Les and D’Arcy were of similar age to their girls and were talented, charming and interesting, while George had the undeniable éclat of being a published writer before he and Charmian met, an experienced journalist who had travelled the world. So the irrepressible mating instinct had its way despite Coralie’s feminist pretensions, Ruth’s determination not to get married and Charmian’s obvious challenge in that her man was already married to someone else.
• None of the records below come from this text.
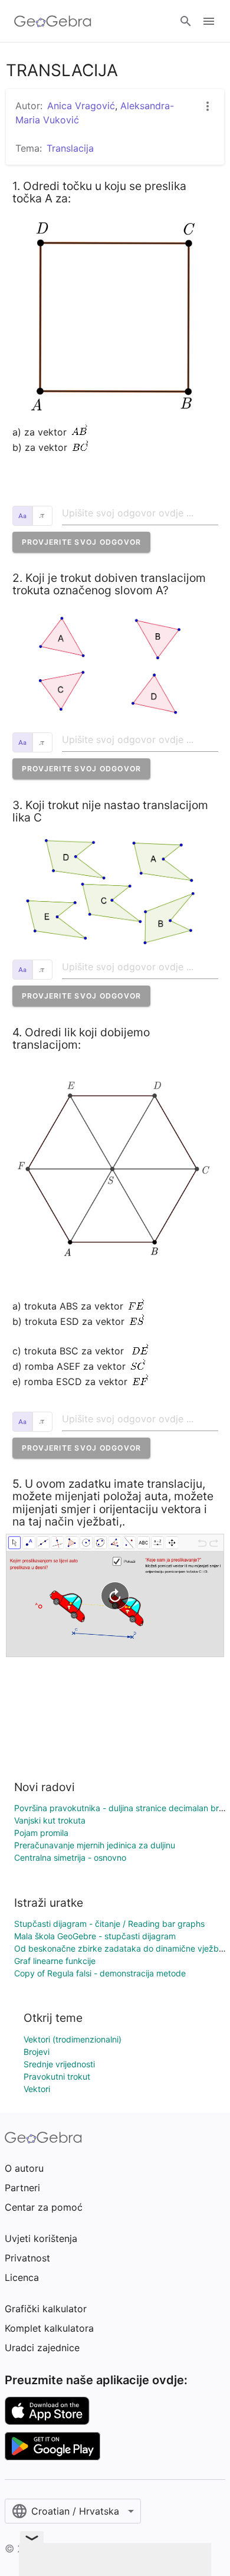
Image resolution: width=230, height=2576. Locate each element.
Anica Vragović (81, 106)
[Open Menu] (209, 21)
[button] (81, 542)
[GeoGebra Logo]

Of course when starting out, n
one of them had any idea how hard it would be to make a career as a writer earning enough to provide a reasonable living. All worked prodigiously and all struggled financially. All eventually had families to support. Ruth, D’Arcy, Charmian and George took the courageous step of freelancing as journalists and producing novels – a risky and uncertain source of income. In her autobiography, Ruth tells of the complicated financial side of a freelance writer’s life – in reality, total insecurity. Charmian and George in Greece were endlessly trying to wrangle advances out of their publishers to tide them over and were devastated when large portions of their meagre royalty cheques were deducted for income tax.
The Rees family enjoyed a little more financial security thanks to Les’s tenured position. His regular if unprincely salary allowed us to live not lavishly but well, in salubrious surroundings with plenty of food and avalanches of books. Our parents were able to indulge their passion for travel of an unluxurious type: what Coralie acidly described as ‘round the world second class with Leslie Rees’.
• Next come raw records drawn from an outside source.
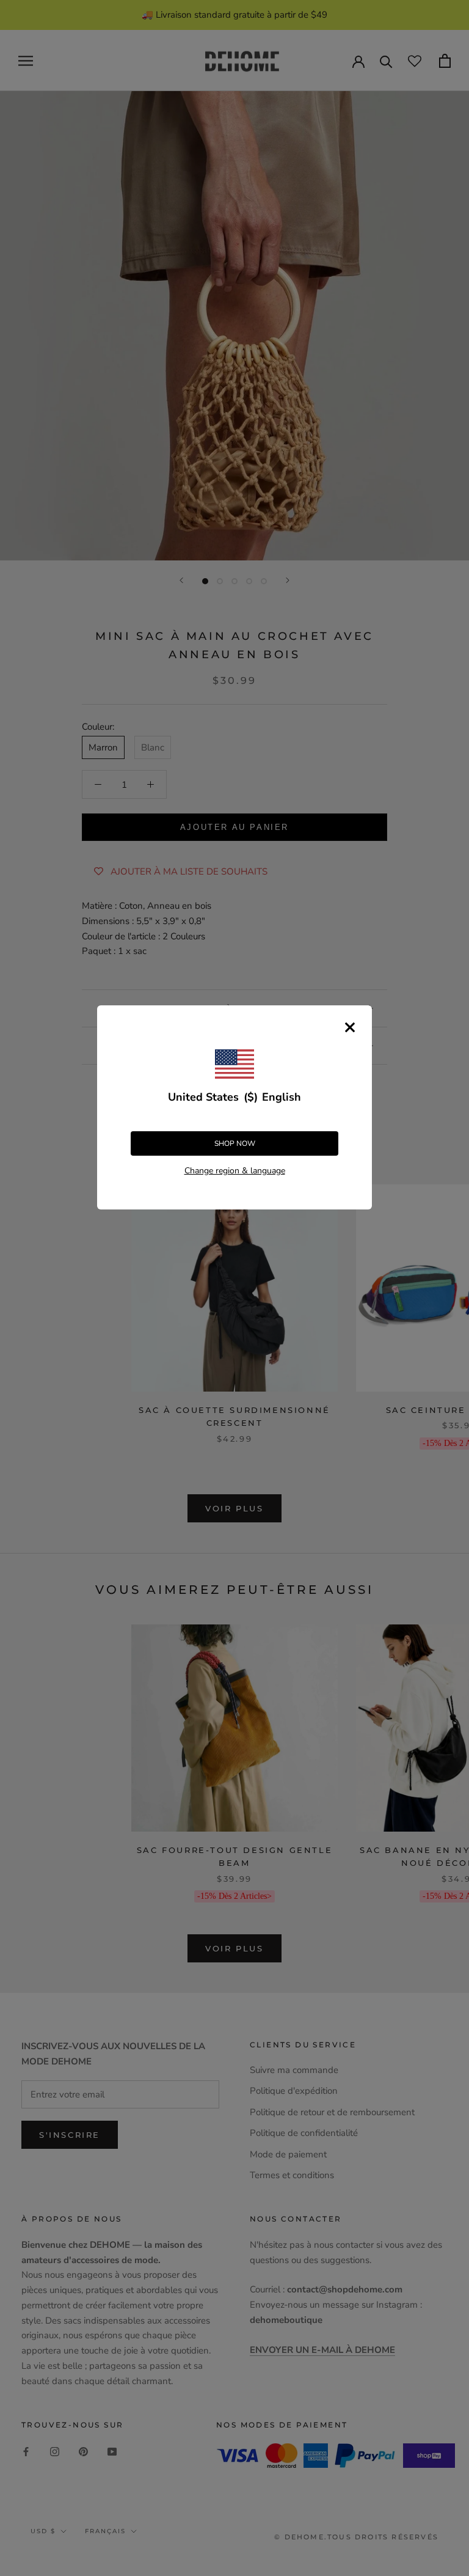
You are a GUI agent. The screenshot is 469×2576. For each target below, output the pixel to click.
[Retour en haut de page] (445, 1921)
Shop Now (234, 1143)
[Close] (350, 1027)
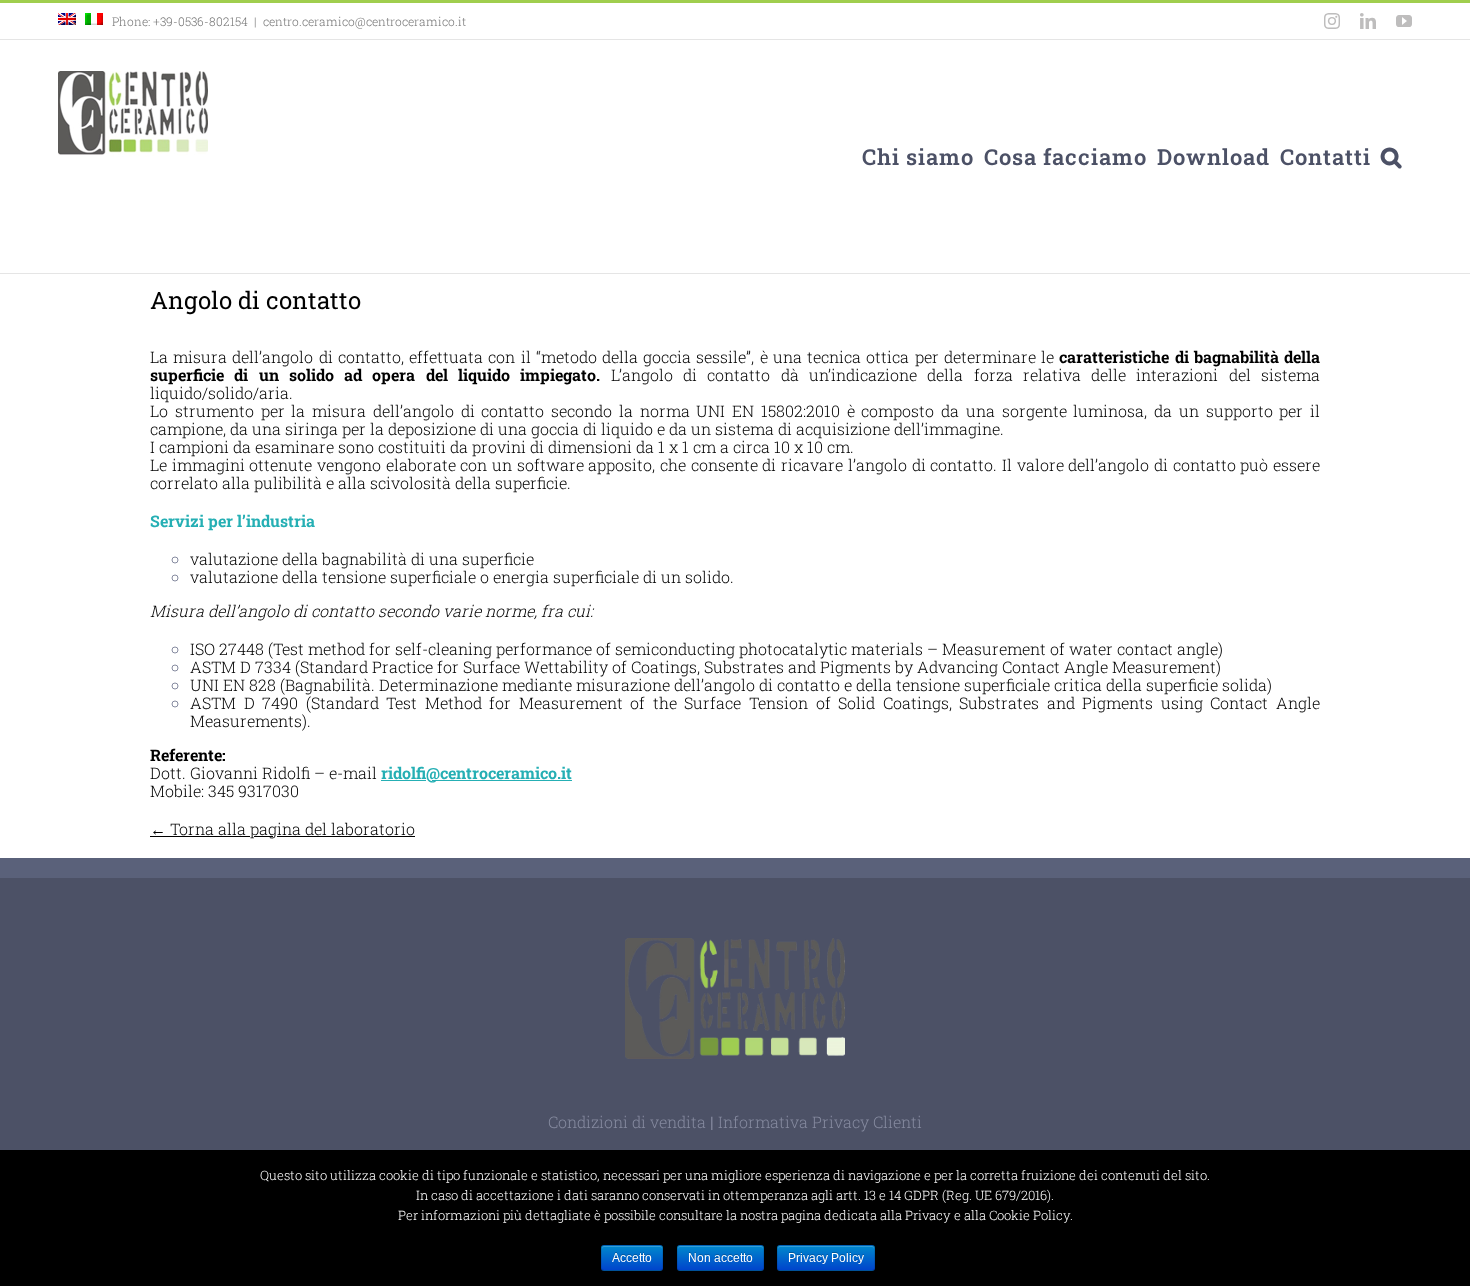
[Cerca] (1391, 156)
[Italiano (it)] (94, 21)
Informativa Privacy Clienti (820, 1121)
Because of my father’s position, Coralie was able to work mostly from home at her various writing and broadcasting projects. But there were obvious disadvantages to this. She regarded all domestic chores as an imposition and resented the fact they ate up her time and energy. What she loathed most was ‘culinary responsibility’, a burden shared by many of her kind. Elizabeth Jolley was known to complain that she couldn’t write a word until she had worked out what they would eat for dinner that evening.
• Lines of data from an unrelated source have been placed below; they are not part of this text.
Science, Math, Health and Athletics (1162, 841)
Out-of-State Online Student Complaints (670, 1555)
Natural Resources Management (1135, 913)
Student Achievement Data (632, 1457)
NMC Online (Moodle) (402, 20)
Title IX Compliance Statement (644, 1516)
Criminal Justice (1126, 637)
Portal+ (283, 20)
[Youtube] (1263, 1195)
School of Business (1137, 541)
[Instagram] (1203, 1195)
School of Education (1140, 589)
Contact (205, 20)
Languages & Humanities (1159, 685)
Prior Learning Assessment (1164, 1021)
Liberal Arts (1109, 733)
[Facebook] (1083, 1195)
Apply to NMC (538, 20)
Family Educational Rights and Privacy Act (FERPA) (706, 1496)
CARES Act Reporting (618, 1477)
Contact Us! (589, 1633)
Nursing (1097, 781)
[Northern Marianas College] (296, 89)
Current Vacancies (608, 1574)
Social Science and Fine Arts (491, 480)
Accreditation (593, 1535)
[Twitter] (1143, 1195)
Les was endowed with abundant vitality and health, a gift that, along with his determined efforts at the typewriter, allowed him to produce an impressive body of work while maintaining a full-time career and his voluntary position as chair of the Playwrights Advisory Board. But not all were as blessed. In each of the families, one of the partners was struck by a major life-threatening illness: George with tuberculosis and other lung disease, D’Arcy with a congenital heart problem, and my mother with ankylosing spondylitis. For these three, the burden of ill health was a constant and determining factor of their output. So Les, Charmian and Ruth had partners who for large chunks of their marriage were not invalids but less than robust, struggling with conditions that, in each case, brought premature death.